In 1870, Gokulji Zala, a dewan of Junagadh State, appointed him as a chief justice of Junagadh state. Impressed by his ability, the political agent of Palanpur State appointed him as a native assistant in 1872. From 1872, he worked for some time as a native assistant of British regency of Baroda State. In 1875, he received the title of Rao Bahadur.

In 1876, he was appointed a dewan of Kutch State. He saw the opportunity to develop the state in his appointment. He ended the disputes with Bhayyats and made Rao's position stronger. He focused on agriculture, business, naval security, water and forestry to strengthen the state economy. He carried out various public works including the establishment of girls schools, Sanskrit schools and museums. When he opposed the move to hand over salt production of the State to British Raj, he was transferred to Baroda State.

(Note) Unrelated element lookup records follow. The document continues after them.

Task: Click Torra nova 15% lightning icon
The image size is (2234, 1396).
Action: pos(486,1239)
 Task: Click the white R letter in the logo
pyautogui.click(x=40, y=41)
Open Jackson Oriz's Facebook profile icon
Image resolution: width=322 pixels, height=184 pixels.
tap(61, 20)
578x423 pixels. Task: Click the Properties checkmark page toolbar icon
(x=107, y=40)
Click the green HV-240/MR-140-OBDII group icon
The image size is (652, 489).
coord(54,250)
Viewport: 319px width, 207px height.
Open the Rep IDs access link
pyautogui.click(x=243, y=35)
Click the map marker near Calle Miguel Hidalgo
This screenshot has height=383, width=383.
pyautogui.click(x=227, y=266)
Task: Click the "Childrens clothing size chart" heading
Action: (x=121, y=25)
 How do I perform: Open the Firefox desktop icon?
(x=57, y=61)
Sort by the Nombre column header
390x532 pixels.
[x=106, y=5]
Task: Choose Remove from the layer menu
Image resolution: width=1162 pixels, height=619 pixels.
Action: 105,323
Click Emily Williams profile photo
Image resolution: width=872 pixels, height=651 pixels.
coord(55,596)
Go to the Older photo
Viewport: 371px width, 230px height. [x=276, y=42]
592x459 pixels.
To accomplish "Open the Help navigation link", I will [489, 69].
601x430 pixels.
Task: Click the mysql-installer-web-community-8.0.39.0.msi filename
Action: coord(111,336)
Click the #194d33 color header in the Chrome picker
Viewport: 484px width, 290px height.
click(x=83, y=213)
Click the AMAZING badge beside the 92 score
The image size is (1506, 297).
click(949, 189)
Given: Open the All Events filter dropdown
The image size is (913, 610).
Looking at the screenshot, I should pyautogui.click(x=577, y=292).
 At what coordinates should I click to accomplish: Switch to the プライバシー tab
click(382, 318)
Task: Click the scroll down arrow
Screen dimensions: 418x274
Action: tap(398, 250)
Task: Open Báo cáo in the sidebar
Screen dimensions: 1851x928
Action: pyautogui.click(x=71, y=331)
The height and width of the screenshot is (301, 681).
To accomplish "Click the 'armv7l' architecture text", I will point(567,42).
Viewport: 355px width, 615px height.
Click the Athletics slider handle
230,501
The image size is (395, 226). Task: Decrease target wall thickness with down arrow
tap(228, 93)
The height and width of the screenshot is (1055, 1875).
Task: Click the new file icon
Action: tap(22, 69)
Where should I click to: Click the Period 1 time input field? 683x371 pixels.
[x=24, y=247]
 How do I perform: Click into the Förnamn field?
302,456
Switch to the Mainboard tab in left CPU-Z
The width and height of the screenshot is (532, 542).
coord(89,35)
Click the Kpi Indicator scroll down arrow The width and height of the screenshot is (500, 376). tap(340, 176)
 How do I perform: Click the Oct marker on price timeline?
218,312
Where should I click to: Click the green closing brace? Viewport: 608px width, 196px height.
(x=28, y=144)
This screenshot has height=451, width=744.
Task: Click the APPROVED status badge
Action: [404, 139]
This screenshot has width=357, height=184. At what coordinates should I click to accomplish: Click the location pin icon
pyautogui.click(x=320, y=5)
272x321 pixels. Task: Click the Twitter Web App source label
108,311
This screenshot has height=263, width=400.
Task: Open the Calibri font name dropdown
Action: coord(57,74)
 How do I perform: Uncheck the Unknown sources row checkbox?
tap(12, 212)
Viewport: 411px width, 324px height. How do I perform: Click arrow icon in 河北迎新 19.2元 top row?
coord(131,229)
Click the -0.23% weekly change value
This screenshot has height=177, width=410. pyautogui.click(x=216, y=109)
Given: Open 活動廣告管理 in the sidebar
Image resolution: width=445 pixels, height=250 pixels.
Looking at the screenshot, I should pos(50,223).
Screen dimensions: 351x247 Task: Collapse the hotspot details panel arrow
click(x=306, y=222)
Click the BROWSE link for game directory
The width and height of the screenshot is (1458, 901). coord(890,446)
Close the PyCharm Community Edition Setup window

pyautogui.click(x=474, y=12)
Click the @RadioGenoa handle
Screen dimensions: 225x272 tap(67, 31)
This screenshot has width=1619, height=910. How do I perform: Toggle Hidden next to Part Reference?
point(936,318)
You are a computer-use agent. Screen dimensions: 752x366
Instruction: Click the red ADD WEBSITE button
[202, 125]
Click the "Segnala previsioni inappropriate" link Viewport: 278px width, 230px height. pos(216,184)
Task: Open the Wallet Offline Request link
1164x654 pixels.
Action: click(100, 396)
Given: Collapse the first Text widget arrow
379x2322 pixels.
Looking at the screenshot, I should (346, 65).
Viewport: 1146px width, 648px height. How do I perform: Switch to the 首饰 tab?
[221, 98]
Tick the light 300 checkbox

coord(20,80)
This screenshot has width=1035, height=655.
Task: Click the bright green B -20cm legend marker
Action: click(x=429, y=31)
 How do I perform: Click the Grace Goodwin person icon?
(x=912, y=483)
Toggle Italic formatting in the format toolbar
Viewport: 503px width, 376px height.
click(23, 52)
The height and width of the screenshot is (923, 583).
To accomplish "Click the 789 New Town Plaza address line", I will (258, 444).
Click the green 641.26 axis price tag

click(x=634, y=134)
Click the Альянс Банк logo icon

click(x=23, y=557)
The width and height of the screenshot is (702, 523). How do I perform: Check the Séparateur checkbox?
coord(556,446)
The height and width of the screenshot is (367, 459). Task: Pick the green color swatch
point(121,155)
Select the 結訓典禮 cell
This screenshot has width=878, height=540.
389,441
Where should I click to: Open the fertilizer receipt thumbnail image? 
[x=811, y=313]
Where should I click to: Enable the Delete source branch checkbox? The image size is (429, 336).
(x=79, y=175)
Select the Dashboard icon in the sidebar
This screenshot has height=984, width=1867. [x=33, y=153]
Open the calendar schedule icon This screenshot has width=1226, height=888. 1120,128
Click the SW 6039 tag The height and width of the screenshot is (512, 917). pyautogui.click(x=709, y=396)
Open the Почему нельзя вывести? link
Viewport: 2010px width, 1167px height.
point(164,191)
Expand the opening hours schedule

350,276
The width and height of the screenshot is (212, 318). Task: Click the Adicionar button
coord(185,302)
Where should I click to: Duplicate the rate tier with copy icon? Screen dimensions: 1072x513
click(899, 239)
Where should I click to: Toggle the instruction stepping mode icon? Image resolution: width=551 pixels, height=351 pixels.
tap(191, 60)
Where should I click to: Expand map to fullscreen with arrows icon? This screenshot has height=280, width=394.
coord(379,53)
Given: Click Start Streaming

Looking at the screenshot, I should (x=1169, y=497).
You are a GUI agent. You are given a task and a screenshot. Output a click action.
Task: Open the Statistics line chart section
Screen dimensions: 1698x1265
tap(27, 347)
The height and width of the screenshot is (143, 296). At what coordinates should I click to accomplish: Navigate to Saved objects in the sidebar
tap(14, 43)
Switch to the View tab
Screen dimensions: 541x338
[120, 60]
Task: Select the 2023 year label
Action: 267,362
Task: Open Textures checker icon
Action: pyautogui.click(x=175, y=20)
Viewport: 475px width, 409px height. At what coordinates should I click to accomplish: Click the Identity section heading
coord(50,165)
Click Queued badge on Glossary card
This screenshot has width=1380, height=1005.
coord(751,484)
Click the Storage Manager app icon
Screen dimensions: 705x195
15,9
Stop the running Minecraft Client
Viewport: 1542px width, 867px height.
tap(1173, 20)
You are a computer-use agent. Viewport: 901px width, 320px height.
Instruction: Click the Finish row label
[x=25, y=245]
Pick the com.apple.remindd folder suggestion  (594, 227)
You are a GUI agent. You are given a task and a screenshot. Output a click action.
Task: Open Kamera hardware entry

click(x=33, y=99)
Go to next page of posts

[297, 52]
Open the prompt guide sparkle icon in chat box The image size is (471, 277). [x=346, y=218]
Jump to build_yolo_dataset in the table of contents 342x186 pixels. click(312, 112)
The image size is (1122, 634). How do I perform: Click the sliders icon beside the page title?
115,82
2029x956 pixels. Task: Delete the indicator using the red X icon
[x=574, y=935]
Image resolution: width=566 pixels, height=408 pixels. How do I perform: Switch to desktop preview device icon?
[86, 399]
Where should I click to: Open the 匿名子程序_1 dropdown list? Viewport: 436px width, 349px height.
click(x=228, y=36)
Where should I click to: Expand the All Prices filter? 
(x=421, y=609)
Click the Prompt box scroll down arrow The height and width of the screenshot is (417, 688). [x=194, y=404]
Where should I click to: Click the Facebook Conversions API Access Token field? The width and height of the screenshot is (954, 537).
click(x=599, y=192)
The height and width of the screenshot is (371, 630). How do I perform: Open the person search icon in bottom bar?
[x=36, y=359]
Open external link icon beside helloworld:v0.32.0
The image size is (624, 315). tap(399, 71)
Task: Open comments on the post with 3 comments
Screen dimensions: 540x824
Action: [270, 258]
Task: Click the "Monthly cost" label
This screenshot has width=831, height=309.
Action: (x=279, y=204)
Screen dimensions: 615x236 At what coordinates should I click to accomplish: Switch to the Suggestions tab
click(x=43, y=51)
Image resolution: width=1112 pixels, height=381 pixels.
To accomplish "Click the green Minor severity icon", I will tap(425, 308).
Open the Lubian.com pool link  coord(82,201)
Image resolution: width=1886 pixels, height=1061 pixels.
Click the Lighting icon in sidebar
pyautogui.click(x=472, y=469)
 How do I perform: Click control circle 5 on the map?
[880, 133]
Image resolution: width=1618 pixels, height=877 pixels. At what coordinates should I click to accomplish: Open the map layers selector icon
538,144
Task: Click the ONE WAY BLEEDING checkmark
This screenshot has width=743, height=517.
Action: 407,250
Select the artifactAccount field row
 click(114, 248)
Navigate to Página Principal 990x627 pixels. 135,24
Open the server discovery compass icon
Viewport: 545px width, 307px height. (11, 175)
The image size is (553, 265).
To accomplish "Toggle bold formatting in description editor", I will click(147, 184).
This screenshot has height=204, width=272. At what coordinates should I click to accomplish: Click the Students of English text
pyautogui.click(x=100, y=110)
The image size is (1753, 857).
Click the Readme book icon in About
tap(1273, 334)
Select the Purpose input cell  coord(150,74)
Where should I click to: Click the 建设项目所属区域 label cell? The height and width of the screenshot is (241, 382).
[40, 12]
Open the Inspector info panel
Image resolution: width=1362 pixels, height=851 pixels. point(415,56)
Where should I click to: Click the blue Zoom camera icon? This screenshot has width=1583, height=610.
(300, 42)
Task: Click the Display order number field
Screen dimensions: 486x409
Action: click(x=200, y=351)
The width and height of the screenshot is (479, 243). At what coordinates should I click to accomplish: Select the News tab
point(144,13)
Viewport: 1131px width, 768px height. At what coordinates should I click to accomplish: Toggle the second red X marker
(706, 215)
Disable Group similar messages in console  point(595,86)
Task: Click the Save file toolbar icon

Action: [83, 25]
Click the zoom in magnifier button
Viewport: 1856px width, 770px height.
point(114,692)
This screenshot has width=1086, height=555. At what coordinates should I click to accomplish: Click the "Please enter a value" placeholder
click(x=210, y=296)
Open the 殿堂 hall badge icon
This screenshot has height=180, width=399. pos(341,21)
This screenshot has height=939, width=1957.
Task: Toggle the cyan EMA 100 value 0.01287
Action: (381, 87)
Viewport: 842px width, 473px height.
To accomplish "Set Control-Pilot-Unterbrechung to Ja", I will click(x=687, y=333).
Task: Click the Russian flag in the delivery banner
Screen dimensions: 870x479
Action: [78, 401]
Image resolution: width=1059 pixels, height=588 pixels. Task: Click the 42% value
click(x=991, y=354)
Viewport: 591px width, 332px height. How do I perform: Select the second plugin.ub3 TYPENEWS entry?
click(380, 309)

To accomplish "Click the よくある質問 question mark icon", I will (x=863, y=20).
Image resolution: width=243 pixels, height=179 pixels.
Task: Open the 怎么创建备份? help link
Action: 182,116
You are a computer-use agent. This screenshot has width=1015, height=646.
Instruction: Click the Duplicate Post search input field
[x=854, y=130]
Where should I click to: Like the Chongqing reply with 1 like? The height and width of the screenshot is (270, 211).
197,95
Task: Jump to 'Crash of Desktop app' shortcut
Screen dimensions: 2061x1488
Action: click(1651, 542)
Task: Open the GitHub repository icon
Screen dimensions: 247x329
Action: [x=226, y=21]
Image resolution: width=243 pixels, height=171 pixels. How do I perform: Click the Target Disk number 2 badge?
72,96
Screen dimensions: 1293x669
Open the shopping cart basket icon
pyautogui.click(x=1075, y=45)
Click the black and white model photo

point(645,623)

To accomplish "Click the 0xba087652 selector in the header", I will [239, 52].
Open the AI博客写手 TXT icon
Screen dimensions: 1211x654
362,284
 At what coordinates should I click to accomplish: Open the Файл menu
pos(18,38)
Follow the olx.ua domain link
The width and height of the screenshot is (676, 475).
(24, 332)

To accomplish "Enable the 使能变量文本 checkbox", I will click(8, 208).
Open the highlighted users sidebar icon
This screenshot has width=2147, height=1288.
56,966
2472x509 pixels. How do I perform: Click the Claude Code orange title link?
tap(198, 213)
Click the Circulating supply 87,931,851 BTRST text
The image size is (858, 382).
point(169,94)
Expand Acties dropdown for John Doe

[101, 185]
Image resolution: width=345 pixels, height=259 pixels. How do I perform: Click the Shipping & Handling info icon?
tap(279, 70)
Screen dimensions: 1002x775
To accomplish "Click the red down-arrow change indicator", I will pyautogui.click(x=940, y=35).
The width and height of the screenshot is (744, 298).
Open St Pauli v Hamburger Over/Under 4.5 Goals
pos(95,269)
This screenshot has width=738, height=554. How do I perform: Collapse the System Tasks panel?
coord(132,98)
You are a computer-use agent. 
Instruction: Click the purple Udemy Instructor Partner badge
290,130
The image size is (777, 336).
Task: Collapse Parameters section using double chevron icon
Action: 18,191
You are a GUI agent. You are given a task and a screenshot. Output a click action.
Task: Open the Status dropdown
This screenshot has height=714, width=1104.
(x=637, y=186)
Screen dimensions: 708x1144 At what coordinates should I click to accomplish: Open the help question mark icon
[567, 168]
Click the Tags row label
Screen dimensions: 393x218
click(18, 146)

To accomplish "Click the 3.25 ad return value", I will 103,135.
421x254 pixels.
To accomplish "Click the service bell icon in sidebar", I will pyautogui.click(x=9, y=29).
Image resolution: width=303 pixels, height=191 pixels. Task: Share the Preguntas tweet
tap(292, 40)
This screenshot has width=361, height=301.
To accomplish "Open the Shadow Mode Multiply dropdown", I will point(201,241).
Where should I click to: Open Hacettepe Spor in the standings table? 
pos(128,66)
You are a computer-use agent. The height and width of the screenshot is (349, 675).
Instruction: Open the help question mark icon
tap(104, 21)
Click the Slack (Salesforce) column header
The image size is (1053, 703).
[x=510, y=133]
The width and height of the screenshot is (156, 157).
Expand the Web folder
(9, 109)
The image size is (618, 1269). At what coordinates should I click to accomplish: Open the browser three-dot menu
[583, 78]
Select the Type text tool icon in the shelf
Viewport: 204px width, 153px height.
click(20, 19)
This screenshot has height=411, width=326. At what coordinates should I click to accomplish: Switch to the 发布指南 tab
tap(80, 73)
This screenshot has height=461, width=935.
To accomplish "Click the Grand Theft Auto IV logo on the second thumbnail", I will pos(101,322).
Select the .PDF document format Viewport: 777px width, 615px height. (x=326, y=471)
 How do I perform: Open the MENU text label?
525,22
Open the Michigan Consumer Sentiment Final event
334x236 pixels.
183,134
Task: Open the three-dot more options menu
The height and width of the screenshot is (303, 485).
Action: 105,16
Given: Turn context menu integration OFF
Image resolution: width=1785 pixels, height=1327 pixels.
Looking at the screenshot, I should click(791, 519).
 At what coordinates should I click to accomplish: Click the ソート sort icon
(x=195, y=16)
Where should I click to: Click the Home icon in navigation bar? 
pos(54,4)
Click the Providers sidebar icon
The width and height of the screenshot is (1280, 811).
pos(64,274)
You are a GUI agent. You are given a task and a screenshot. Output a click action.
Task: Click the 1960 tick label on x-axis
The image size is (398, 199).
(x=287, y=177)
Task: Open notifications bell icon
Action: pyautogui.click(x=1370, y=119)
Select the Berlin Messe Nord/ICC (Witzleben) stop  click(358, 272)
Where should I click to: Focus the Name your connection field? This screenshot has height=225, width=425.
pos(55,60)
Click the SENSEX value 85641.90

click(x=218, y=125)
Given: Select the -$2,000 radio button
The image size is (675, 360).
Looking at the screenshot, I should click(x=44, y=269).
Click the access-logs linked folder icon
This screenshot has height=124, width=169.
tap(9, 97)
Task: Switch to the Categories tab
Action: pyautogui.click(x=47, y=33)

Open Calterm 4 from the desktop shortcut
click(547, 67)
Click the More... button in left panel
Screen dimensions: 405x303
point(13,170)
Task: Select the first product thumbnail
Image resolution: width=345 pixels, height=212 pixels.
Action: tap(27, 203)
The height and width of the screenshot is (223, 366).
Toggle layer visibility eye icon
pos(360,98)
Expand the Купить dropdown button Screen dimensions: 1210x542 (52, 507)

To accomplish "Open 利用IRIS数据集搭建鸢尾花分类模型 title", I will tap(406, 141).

In 1883, when Khengarji III became Rao of Kutch, he brought Manilal back from Baroda. During this time, he received the title of Dewan Bahadur, and became the first person in Gujarat to receive the title. Two years later, he returned to Baroda in 1885 and was appointed a deputy dewan by Maharaja Sayajirao Gaekwad III. In 1890, he was promoted to the position of dewan. Under him, Baroda became the most progressive state in Gujarat. He played a key-role in the establishment of Oriental Institute, Baroda. He retired from the state affairs in 1895 following a dispute with Maharaja.

He died in 1900 at Petlad. Mahatma Gandhi had praised his approach to educate students in their mother tongue.

==Works==
Manibhai also contributed in literature. He adapted many scientific terms into Gujarati language. He appointed Manilal Dwivedi, a Gujarati writer, to prepare a list of manuscripts preserved in the libraries of Patan and established a department for translation, which later came to be known as the Oriental Institute, Baroda.

He was associated with Gujarati writers Ranchhodbhai Udayram Dave and Mansukhram Tripathi. In collaboration with other fellow writers, he published several books including Shakespeare Kathasamaj, Musalmani Kayada and Rajyaniti. He published a memorandum on woman welfare entitled A Memorandum on Hindu Female Education in the Bombay Presidency.